Organized retail crime is on the rise according to the "Current Crime Trends" survey by the Retail Industry Leaders Association (RILA), WWD reports. The FBI estimates that $30 billion worth of merchandise is stolen each year. L.A. has seen the highest rise, followed by Houston, Miami and Baltimore.
Sixty-five percent of a broad array of retailers -- mass merchants, specialty stores, electronics and appliance stores, groceries, and fabric and craft shops -- surveyed in January reported an increase in organized retail crime, while 74 percent said they experienced an increase in stolen items being sold on online marketplaces. Forty-seven percent said there was an increase in hot goods being sold both in traditional fencing operations and flea markets, and another 16 percent said there were more stolen goods being sold in pawn shops. In addition, 78 percent said there was an increase in amateur shoplifting.

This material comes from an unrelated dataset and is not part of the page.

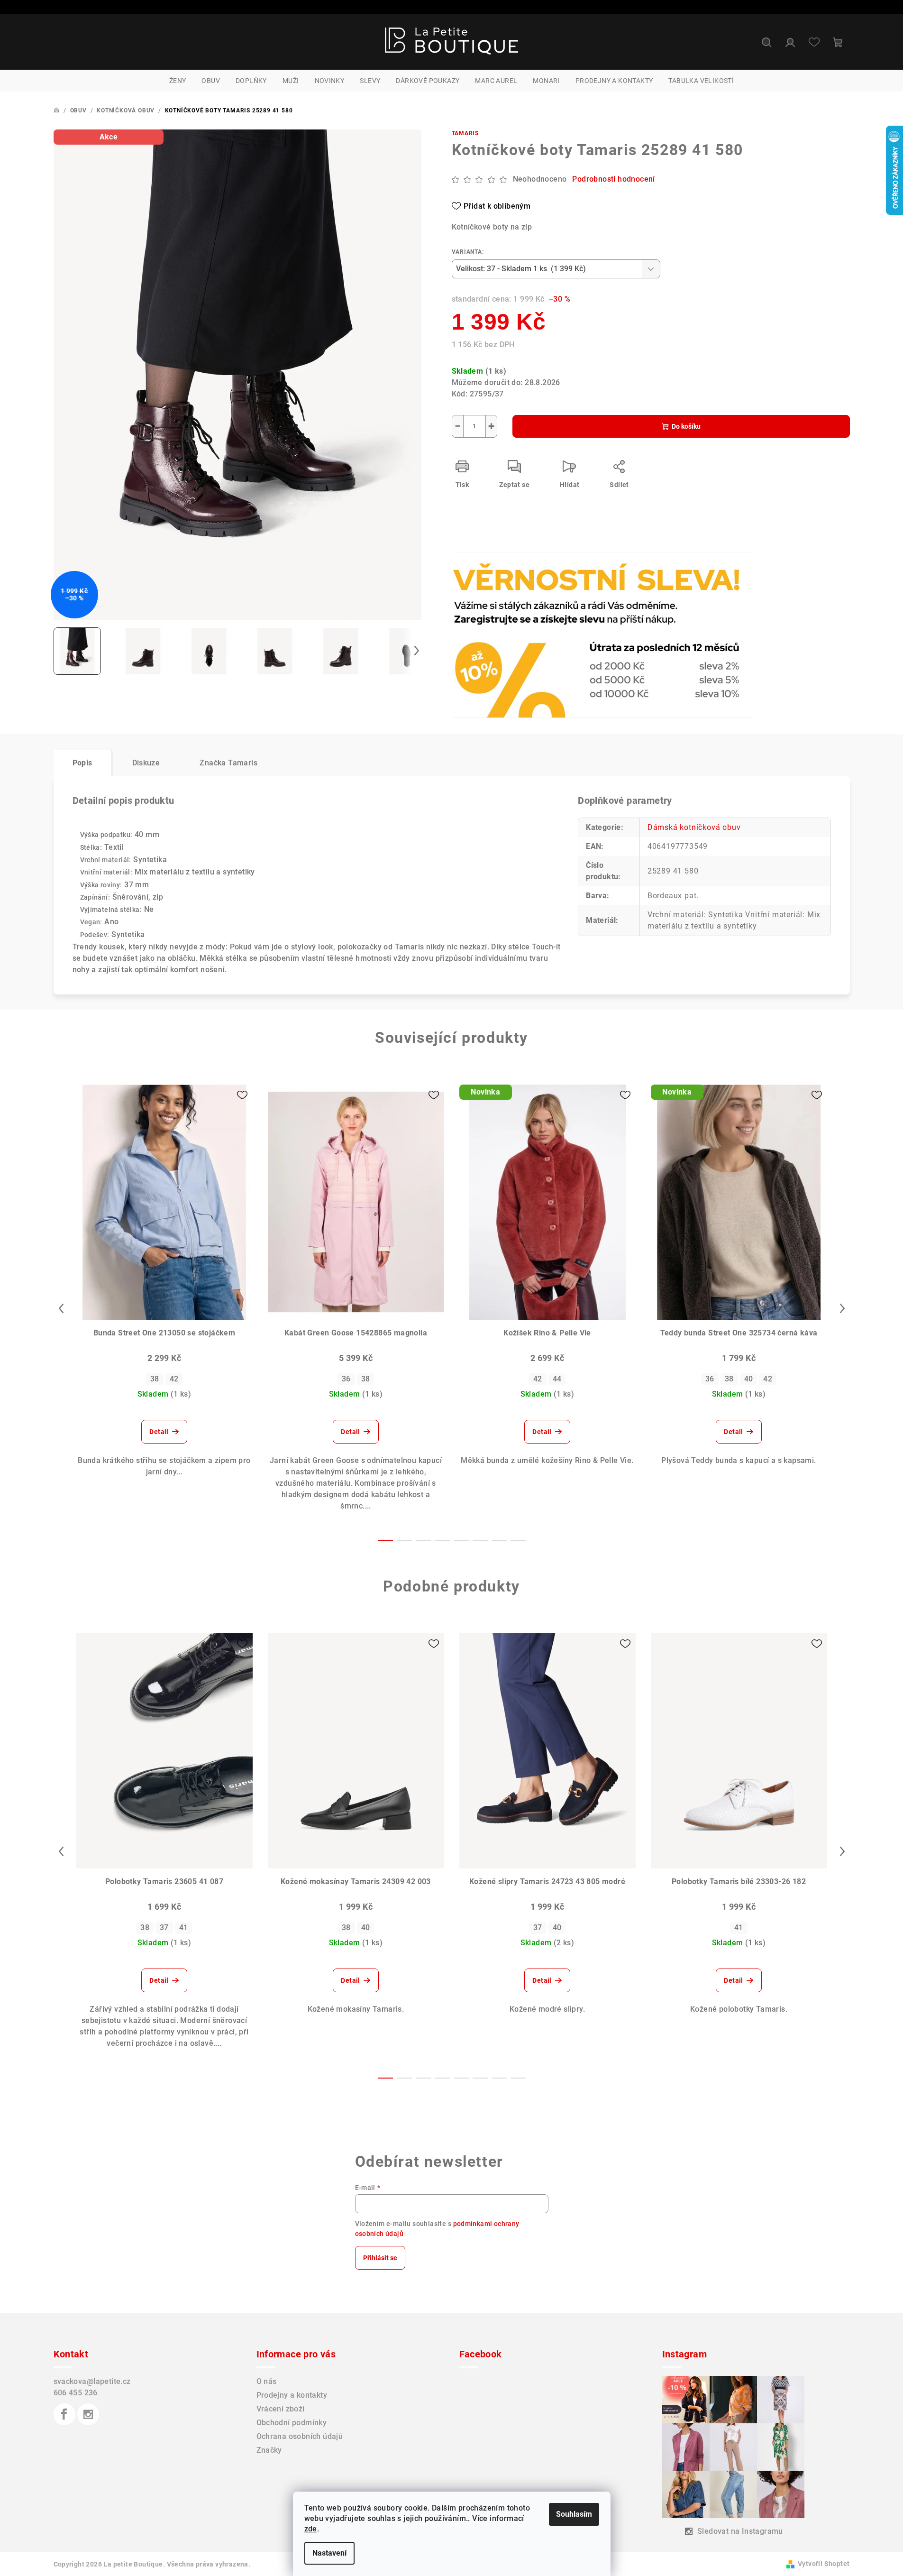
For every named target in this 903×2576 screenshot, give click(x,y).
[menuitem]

RILA Senior Vice President for Government Affairs John Emling explained that retail robberies are coordinated crimes with more serious implications:
"A lot of times, crime rings are using the profits to fund drug operations or much more criminal activity. In cases with [U.S. Immigration and Customs Enforcement], we have seen South American and Central American gangs receiving profits from organized crime rings here in this country."
RILA will now use the new findings to work with Congress on creating legislation to curb retail crime.